» **Input for this task**:
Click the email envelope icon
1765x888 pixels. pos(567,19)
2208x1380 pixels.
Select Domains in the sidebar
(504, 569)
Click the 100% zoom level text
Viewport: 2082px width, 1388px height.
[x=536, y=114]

» **Work request**:
Set the data down again in full, exactly as given.

» **Response**:
Click the email envelope icon
1765x888 pixels. pos(567,19)
2208x1380 pixels.
Select Domains in the sidebar
(504, 569)
Click the 100% zoom level text
Viewport: 2082px width, 1388px height.
[x=536, y=114]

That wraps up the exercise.